4)登熟日数・7月の日射量・最大LAIの3つの変数を用いる式によって、道内5地点における
過去21年間のPY1の変動の83%を説明することができた(図3)。
5)開花期乾物重9.5t/ha以上を倒伏危険域とすると、倒伏を考慮した最適な起生期乾物重は、
網走・十勝では標準まきの値(0.7t/ha)にほぼ等しく、早まきを想定した起生期乾物重(1.0t/ha)では、
10年に6回の確率で危険域を越えた(図4)。
6)水分不足を考慮したポテンシャル収量(PY2)とPY1の比が0.9未満となる干ばつ年の出現確率は、
網走≒空知>十勝であった。

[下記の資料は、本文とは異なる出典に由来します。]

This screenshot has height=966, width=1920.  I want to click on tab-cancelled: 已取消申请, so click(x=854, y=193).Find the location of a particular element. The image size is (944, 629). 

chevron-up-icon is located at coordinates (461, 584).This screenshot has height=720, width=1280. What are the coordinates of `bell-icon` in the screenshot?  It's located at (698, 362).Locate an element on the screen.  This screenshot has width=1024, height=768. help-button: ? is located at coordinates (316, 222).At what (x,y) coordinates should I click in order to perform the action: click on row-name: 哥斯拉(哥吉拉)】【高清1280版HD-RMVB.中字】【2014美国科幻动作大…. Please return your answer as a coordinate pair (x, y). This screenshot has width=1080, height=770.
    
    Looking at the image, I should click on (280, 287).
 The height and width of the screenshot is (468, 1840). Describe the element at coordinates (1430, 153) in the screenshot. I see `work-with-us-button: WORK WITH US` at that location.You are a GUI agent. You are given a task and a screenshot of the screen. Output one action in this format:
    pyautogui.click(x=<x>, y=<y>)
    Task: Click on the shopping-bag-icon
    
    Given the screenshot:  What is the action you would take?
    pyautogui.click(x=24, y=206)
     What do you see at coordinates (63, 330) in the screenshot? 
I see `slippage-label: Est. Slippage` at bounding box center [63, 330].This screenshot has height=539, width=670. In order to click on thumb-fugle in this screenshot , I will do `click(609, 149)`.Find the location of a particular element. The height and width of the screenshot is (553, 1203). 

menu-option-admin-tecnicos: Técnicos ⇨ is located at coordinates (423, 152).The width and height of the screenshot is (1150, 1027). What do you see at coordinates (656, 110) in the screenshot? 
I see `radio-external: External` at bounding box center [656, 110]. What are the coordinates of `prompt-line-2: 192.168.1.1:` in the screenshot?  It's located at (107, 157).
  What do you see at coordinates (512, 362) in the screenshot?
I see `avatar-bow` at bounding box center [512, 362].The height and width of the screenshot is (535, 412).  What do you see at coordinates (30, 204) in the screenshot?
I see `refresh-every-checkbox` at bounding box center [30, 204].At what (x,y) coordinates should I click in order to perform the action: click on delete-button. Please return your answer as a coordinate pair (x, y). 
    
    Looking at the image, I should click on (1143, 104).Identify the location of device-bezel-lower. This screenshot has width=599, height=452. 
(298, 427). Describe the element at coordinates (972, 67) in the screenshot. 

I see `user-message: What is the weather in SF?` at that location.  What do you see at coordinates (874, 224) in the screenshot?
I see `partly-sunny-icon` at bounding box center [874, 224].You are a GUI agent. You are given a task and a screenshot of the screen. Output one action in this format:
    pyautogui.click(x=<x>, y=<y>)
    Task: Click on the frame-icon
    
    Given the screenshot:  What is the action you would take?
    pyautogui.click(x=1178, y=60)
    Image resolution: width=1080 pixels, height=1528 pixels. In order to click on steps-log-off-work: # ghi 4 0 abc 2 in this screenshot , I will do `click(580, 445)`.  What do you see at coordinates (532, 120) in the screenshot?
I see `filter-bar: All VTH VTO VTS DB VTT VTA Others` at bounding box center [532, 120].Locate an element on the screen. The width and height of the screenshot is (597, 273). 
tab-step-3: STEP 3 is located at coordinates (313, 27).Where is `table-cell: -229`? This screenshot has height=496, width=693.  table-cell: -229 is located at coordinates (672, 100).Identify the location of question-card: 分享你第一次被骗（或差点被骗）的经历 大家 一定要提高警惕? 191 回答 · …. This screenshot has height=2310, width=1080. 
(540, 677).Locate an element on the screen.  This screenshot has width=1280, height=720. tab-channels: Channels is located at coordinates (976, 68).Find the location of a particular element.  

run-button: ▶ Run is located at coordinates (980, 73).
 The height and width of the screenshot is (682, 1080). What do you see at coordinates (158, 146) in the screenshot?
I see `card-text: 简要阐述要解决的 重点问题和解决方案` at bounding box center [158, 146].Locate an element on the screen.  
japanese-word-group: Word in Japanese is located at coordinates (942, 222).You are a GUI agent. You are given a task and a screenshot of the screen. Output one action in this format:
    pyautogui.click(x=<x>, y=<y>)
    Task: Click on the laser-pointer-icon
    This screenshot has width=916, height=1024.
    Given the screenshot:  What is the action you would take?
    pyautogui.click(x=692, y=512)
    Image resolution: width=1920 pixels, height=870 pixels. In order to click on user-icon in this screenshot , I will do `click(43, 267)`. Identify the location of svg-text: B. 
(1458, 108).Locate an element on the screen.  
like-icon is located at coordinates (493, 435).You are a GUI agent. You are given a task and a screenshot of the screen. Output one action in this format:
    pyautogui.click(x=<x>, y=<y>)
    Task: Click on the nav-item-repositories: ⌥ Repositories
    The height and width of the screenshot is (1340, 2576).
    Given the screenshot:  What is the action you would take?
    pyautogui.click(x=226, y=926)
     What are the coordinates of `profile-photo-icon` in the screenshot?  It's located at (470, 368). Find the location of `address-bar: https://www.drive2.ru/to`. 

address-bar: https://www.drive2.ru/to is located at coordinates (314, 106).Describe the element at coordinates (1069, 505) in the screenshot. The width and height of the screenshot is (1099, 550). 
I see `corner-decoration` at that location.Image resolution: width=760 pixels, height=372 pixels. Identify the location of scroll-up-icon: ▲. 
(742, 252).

干ばつ年の出現確率を、すべての地点で0.1以下とするためには、
火山性土の場合で60cmの有効土層が必要である(表2)。
7)有効土層の不足による登熟後半の水分不足は、子実タンパク含有率を低下させた。
8)生育ステージ予測および登熟条件評価を、WOFOSTを介さずにアメダスデータから直接行うための
簡易表計算フォームを作成した。
 

図1 各場奨励品種決定基本調査における成熟期と計算値の比較
 
 

図2 十勝作物増収記録会最高収量と水分不足を考慮しないポテンシャル収量(PY1)の年次推移
気象データは芽室アメダスを使用、標準まきを想定
 
 

図3 登熟日数、7月の日射量とPY1の関係
図中の実線は最大LAIを4と仮定したPY1近似値、
点のプロットは各地点における1981〜2001年の登熟日数および日射量
 
 

図4 起生期乾物重と、開花期乾物重が倒伏危険域を越える確率
1981〜2001年における計算値
 
 
表1 登熟条件とPY1の地域間差
 
 
表2 水分不足を考慮したポテンシャル収量(PY2)とPY1の比が
0.9未満となる干ばつ年の出現確率
 
4.成果の活用面と留意点
1)本成果は指導機関を中心に、農家、土地改良関係機関、研究機関で活用可能である。
2)ポテンシャル収量の計算値には、収穫期の雨害・病害被害は考慮されていない。
3)本成果の作物モデルは、品種「ホクシン」を想定している。
4)WOFOSTプログラムおよび関連するデータセットは、CD-ROM等で提供可能である。